Even today many details of her career as a spy remain clouded. In 1916 she is recruited by the French Secret Service to mingle with the Germans and find out as much as she can. The French assume that the Mata Hari's loose sexual behavior can be used as a "honey trap" for unsuspecting German officers. But later that year, in The Hague, British Intelligence discovers she is being paid by the Germans. They question and release her, and inform French intelligence. When she tries to cross the French border on February 13, 1917 to visit one of her lovers, she is arrested by the French Secret Service (MH191710). She is imprisoned, interrogated intensely, and eventually breaks down and confesses to being a German spy, known under the pseudonym of H21.

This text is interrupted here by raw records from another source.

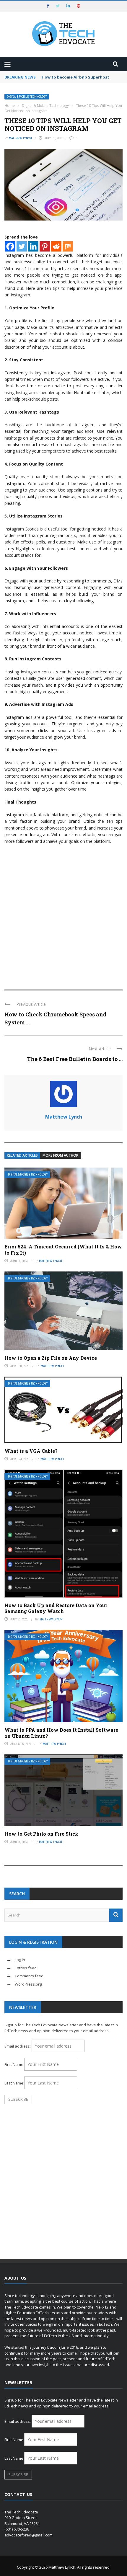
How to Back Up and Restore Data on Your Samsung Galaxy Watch (55, 1608)
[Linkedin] (33, 246)
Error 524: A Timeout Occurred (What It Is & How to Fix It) (63, 1249)
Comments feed (29, 1975)
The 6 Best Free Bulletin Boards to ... (75, 1058)
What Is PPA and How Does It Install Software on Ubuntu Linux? (61, 1733)
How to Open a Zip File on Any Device (50, 1358)
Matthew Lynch (20, 138)
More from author (60, 1155)
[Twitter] (22, 246)
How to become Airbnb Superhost (75, 77)
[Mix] (68, 246)
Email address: (18, 2046)
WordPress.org (28, 1984)
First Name (13, 2064)
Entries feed (26, 1968)
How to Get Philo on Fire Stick (41, 1834)
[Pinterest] (45, 246)
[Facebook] (10, 246)
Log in (20, 1959)
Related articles (22, 1155)
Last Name (13, 2083)
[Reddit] (56, 246)
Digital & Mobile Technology (27, 97)
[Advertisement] (63, 914)
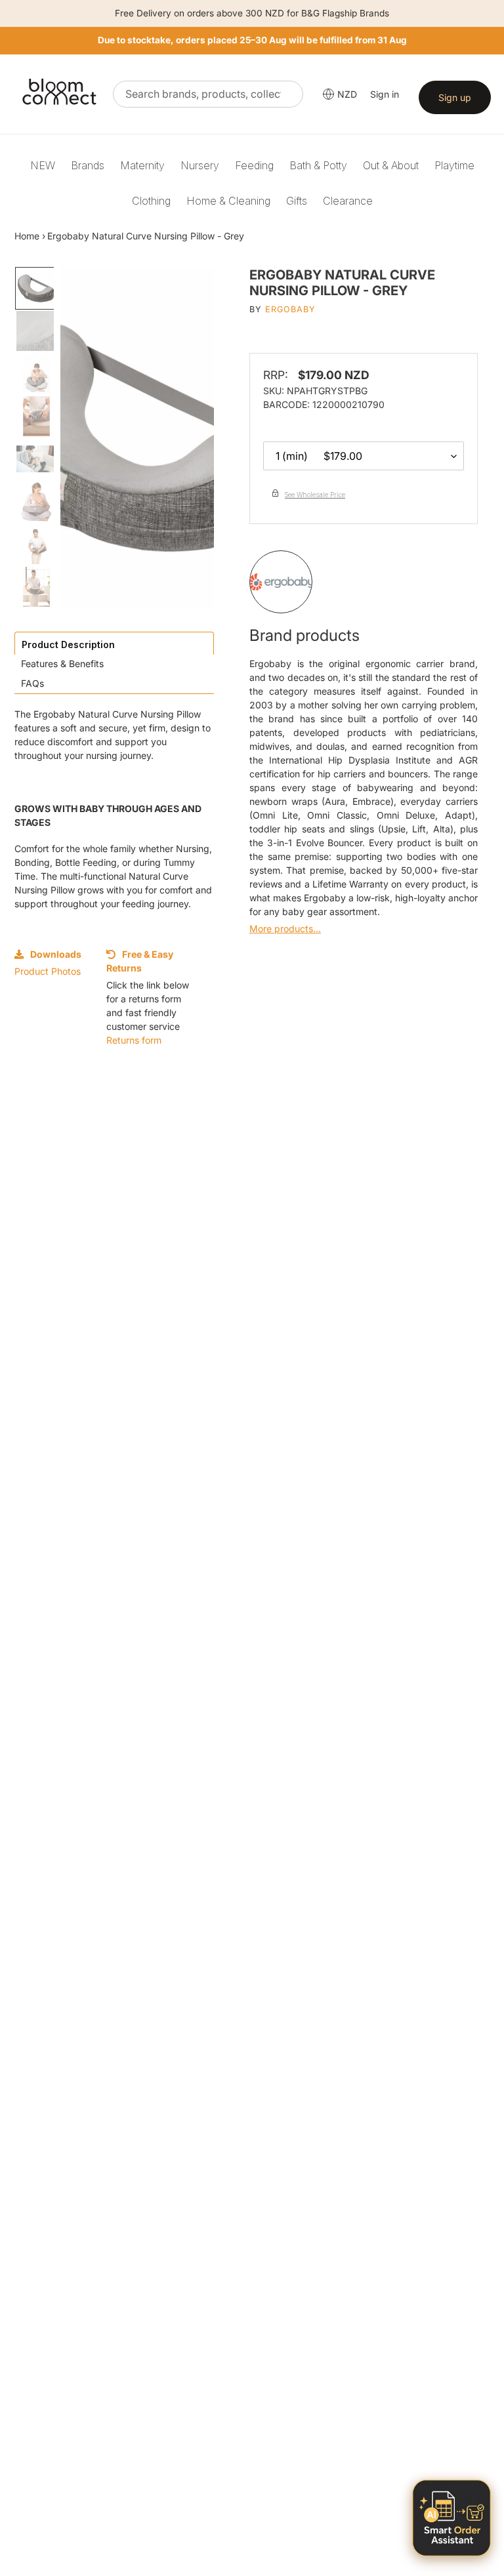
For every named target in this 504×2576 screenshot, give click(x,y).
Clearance (348, 200)
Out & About (391, 165)
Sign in (384, 94)
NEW (42, 165)
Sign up (454, 97)
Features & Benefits (62, 663)
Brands (87, 165)
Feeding (254, 165)
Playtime (454, 165)
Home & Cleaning (228, 200)
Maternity (142, 165)
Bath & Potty (318, 165)
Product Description (68, 644)
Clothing (151, 200)
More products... (285, 928)
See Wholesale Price (315, 495)
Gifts (296, 200)
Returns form (133, 1040)
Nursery (199, 165)
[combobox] (208, 94)
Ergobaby (290, 309)
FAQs (32, 683)
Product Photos (47, 971)
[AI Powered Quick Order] (451, 2518)
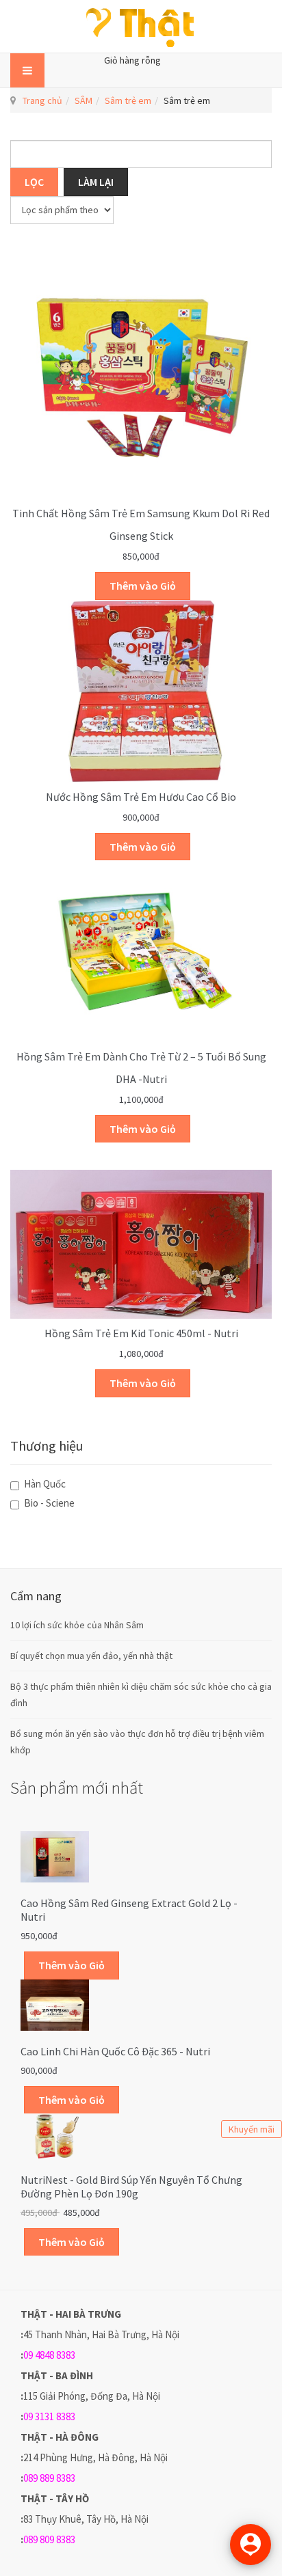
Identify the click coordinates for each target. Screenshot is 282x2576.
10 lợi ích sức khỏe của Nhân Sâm (77, 1625)
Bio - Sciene (48, 1502)
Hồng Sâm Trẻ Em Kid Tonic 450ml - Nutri (141, 1333)
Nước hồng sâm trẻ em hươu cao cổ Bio (141, 797)
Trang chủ (42, 100)
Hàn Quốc (44, 1483)
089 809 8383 (49, 2539)
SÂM (83, 100)
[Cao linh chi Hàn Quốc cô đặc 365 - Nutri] (55, 2004)
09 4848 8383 (49, 2354)
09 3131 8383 (49, 2416)
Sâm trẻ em (128, 100)
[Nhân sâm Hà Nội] (141, 26)
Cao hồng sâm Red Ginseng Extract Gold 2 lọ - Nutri (129, 1909)
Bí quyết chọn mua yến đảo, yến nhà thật (91, 1655)
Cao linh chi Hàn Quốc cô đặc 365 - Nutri (115, 2051)
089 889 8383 (49, 2477)
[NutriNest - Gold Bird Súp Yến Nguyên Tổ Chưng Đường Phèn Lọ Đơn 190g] (55, 2135)
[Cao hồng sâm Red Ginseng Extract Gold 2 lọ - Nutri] (55, 1856)
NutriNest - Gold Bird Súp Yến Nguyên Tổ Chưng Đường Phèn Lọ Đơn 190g (131, 2186)
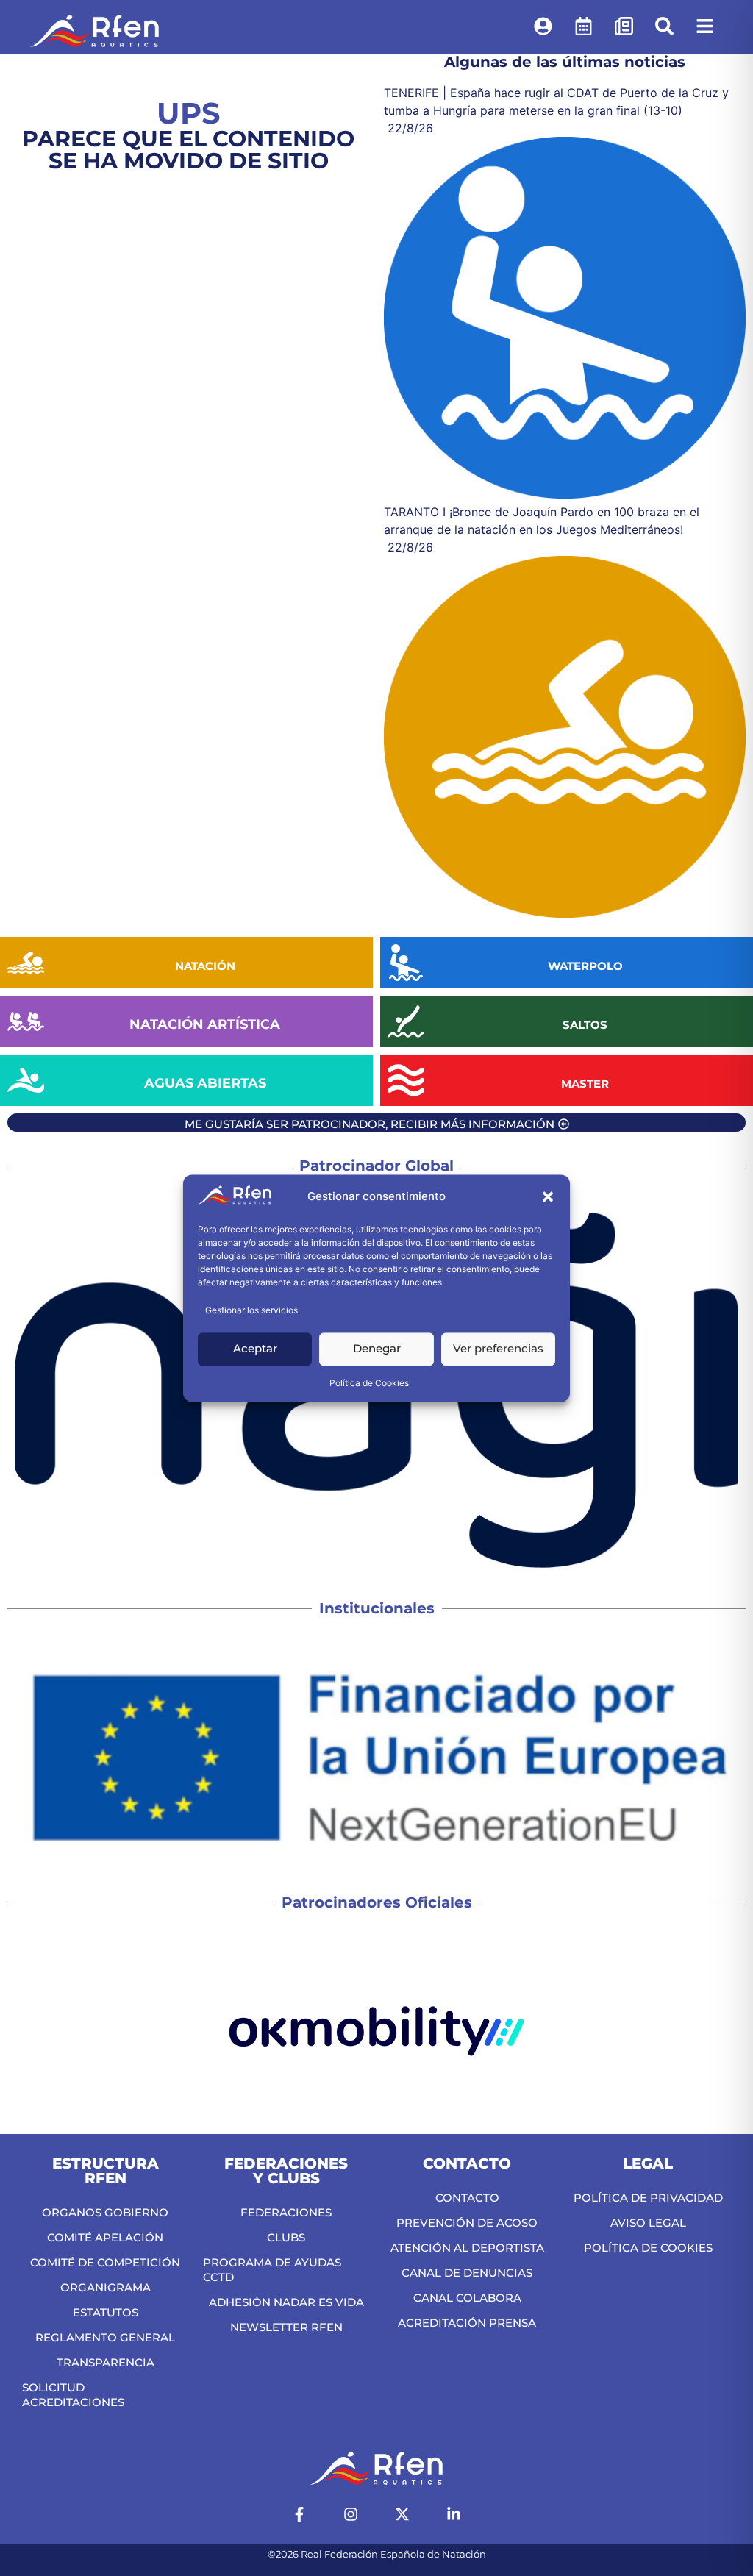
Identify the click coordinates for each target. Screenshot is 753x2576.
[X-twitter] (402, 2514)
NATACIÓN (205, 966)
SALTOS (585, 1025)
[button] (547, 1197)
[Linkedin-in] (453, 2514)
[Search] (664, 25)
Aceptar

At this point her fate is sealed. Whipped on by a hysterical press, the military stage a showcase, two day, trial in July for "one of the greatest spies of the century, responsible for the death of tens of thousands of soldiers." The military court finds her guilty and condemns her to death by a firing squad.
Her guilt is debated to this day. Some claim she was nothing more than a beautiful scapegoat for enjoying an expensive life style of "negotiable virtue," Others think she was a duplicitous double agent who used her "way with men" to advance her own greed. But after nine months living in nothing but a prison gown, the once-commanding dancer is executed by firing squad on October 15th, 1917 in Vincennes near Paris. The Mata Hari is 41 years old.
Mata Hari's story is immortalized in the movie Mata Hari, starring Greta Garbo and Ramon Navarro in 1932 (GG3110), in which Garbo, like Mata Hari before her, dances in elaborate and often skimpy costumes--although never as skimpy as the original!
Mata Hari brings the dance of Indonesia to Europe.